Disclaimer: This is not an attempt at starting a flame.
I did an install of ubuntu a couple of weeks ago. It all went smoothly enough but after it was up, I noticed no root password and that I, as a user, belonged to the root group. It seemed to me, to be bordering on asking for trouble. But then, there are a lot of people using this distro without problems.
I thought about asking on a ubuntu forum but I knew I’d only get answers about how wonderful it is and, in my mind at least, not a fair evaluation or explanation.
Can someone explain, or direct me to a good explanation of why belonging to a root group does not constitute a security breach?
Once more, I’m not looking for any examples of why distro X is better than ubuntu, only a discussion of the security aspects.

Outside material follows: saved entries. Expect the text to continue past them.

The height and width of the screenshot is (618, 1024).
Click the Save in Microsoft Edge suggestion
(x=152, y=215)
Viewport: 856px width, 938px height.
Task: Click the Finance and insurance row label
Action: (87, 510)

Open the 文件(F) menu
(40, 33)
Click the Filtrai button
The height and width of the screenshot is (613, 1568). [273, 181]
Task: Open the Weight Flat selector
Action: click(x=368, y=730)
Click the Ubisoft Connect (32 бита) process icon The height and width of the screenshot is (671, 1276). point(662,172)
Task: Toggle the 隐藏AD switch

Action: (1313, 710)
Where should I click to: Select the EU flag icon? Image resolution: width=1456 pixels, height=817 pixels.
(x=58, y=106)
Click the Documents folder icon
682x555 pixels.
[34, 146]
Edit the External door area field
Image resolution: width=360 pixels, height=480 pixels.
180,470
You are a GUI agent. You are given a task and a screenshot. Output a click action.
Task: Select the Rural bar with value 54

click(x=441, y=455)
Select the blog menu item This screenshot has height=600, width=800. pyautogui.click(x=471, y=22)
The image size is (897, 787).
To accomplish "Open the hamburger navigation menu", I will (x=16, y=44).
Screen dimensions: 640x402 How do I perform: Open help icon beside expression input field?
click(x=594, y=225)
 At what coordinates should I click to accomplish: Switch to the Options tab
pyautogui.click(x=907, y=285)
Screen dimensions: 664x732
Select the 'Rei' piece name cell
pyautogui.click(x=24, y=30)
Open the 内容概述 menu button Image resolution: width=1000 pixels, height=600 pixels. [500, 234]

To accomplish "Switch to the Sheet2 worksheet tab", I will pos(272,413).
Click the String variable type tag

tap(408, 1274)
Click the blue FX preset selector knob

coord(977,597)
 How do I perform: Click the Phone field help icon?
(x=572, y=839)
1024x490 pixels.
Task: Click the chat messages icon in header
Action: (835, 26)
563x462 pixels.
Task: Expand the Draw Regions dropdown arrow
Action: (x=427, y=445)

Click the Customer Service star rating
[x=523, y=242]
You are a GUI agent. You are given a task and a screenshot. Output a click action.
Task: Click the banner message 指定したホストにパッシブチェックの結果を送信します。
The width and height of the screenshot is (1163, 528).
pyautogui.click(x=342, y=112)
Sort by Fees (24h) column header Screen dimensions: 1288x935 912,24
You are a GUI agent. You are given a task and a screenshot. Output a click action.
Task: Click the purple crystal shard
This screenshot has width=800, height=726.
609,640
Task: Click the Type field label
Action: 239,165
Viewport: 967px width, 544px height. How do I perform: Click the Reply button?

Oh, I took it off my machine, so I can’t … I thought for sure I had correct information. Was/am I wrong? Is ubuntu as secure as fedora? Suse? Slackware? Is there really any difference? In security I mean. Of course I’m disregarding the one day difference in supplying security patches, I’m talking about basic policies.
The security model of Ubuntu is that there is no root login and to do superuser operations you have to use sudo and provide one’s own password. This only works for people in the admin group, not all users. So that user’s password is as powerful as root and the user is expected to guard their password well.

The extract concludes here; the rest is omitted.